## SOURCE EXTRACT
• • • • •
“Peer review is to the governing of the scientific enterprise what democracy is to the governing of the country,” the National Research and Innovation Alliance states in a manifesto research independence
“Benefits to the nation and the advancement of knowledge are best served by a culture where researchers can put forward views and present data for discussion and scrutiny free from interference and without fear of reprisal,” the alliance asserts,
While the statement is silent as to why and why now it needs to speak up, last weekend the National Party adopted as policy the establishment of “an independent science quality agency, to check scientific papers underpinning public policy and affecting people’s lives and livelihoods.”
Contra this, the alliance asserts the authority of peer review as ensuring the integrity of science.
“Peer review is to the governing of the scientific enterprise what democracy is to the governing of the country. The concept of peer review retains the confidence of the majority of researchers and the Australian research funding agencies, assuring that they support the highest quality research.”
And it warns against the alternative, “attempts to bypass peer review allow unqualified individuals and organisations to compare their often ad-hoc views with findings derived from well-controlled analyses of available data and experimental investigations. This has the potential to subject science to political interference.”
• • • • •
## EXERCISE SET
(a) Summarize the peer review passage in two sentences.
(b) Write a continuation of the peer review passage, starting after its last sentence.
The items on this page come from a separate source.
• • • • •
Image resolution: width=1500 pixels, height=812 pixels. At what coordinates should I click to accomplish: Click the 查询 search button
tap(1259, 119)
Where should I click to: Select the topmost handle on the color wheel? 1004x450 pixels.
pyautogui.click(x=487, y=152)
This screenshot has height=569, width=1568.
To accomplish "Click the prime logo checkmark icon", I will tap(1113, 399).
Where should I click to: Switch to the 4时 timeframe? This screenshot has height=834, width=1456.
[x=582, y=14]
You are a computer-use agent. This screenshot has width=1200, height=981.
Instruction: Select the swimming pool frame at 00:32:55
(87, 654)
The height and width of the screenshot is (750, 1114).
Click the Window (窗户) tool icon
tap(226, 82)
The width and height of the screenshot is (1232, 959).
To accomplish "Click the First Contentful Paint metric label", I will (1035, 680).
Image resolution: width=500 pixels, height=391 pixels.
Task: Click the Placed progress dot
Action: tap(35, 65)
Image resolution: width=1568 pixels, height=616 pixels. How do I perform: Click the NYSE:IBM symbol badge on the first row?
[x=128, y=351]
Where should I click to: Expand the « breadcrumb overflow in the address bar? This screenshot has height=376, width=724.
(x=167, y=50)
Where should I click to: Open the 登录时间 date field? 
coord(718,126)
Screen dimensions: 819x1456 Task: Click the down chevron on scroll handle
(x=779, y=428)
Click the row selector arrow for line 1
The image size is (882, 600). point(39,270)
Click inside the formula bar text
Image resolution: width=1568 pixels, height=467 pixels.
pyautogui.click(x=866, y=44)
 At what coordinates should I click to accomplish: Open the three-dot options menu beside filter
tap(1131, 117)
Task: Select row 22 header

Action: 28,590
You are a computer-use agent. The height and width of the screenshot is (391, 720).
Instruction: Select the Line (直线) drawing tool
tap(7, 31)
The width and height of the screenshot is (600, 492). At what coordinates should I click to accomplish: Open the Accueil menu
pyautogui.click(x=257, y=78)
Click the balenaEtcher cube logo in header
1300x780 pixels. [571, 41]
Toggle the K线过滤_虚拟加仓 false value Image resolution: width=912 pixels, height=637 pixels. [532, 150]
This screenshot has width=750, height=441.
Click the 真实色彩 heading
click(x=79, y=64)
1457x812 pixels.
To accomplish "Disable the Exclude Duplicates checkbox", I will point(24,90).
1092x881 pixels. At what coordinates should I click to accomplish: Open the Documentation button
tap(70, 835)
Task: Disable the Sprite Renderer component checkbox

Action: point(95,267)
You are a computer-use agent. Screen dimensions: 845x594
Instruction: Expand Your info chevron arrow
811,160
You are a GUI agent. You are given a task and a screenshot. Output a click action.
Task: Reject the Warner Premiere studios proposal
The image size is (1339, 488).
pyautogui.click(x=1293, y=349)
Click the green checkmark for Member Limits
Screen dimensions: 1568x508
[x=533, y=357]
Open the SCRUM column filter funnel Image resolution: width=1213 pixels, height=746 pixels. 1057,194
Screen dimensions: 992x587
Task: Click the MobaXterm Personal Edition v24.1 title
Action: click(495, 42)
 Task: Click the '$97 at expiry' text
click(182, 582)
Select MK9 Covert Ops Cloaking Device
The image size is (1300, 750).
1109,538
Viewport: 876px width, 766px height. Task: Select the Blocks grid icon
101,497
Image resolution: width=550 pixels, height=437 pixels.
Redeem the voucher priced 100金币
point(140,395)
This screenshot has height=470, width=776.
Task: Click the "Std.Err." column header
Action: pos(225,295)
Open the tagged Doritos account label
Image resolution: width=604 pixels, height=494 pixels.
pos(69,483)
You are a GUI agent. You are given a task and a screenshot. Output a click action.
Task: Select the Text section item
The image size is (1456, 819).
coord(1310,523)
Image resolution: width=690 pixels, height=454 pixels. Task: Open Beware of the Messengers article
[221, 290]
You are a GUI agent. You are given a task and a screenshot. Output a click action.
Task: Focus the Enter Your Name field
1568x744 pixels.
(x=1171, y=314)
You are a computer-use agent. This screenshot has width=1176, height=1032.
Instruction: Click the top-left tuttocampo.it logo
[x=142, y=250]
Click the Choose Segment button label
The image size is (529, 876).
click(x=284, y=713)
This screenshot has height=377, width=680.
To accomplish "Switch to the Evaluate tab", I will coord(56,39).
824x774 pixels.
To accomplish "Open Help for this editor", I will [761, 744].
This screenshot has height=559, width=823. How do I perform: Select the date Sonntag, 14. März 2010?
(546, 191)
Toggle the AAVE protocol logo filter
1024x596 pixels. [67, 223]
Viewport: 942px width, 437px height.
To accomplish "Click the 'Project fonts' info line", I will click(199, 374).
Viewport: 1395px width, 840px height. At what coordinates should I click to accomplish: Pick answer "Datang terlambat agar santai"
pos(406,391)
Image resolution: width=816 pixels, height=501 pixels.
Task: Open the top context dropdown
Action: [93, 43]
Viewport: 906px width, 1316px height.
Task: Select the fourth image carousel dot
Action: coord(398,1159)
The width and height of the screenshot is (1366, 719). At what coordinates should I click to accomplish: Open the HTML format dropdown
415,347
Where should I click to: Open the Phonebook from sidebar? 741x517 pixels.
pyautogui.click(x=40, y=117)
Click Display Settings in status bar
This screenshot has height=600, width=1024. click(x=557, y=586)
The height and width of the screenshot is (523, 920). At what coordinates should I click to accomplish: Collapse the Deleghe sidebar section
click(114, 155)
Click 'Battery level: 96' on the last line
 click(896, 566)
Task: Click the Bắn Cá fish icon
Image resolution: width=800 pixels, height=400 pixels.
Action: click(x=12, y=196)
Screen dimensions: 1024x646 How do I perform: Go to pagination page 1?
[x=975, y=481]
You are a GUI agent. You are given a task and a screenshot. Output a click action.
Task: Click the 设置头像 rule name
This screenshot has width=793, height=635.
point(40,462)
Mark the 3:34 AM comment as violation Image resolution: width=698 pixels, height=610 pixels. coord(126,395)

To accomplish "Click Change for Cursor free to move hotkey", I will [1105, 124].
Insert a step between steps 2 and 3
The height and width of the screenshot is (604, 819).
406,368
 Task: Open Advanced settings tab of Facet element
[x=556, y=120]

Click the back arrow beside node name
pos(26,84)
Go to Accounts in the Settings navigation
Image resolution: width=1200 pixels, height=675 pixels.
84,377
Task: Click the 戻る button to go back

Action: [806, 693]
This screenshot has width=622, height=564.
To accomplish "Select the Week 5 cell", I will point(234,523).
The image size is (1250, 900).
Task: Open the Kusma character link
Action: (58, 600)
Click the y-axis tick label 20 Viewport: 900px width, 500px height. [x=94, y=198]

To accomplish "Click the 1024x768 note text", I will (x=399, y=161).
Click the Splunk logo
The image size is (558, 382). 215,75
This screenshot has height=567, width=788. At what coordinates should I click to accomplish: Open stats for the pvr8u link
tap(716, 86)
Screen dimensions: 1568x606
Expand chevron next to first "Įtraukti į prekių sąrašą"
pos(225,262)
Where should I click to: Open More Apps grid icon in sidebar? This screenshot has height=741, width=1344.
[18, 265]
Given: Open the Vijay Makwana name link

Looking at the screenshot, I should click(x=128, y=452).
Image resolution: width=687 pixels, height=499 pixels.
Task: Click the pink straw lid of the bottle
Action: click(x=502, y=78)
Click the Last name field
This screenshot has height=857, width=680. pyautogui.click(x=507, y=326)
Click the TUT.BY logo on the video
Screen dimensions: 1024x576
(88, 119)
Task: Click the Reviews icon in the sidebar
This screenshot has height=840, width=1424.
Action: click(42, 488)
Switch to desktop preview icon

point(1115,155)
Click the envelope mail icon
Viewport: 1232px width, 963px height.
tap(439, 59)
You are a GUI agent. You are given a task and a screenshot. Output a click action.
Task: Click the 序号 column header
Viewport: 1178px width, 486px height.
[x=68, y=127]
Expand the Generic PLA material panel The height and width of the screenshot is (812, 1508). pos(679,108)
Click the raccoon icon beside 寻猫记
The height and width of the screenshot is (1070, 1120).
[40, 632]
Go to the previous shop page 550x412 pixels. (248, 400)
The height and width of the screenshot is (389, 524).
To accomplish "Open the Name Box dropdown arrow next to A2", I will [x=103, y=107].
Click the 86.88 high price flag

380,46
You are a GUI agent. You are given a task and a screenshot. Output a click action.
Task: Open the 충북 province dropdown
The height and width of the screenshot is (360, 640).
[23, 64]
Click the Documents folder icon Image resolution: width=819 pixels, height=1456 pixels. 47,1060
• • • • •
## ANSWER LIST
(a) In a manifesto on research independence, the National Research and Innovation Alliance argues that researchers should be free to present views and data for scrutiny without interference or fear of reprisal, and it compares peer review's role in science to democracy's role in governing a country. Last weekend the National Party adopted a policy to create an independent science quality agency to check scientific papers behind public policy, and the alliance warns that bypassing peer review could subject science to political interference.

(b)
The Alliance also issues a challenge; “those who disagree with peer-reviewed findings should participate in the scientific process and subject their findings to the same level of scrutiny and review.”
The statement is backed by eleven organisations; Academy of Social Sciences in Australia, Association of Australian Medical Research Institutes, Australian Academy of Science, Australian Society for Medical Research, Australian Technology Network, Group of Eight, Innovative Research Universities, Professionals Australia, Research Australia, Rural R&D Corporations and Science and Technology Australia.
However not all alliance members who signed previous manifestos are named on this one – the Australian Academy of Technology and Engineering, the Regional Universities Network and the Cooperative Research Centres Association are notably absent. A learned reader suggests that this is not because non-signers oppose the statement but because they would like the Nats policy to be ignored.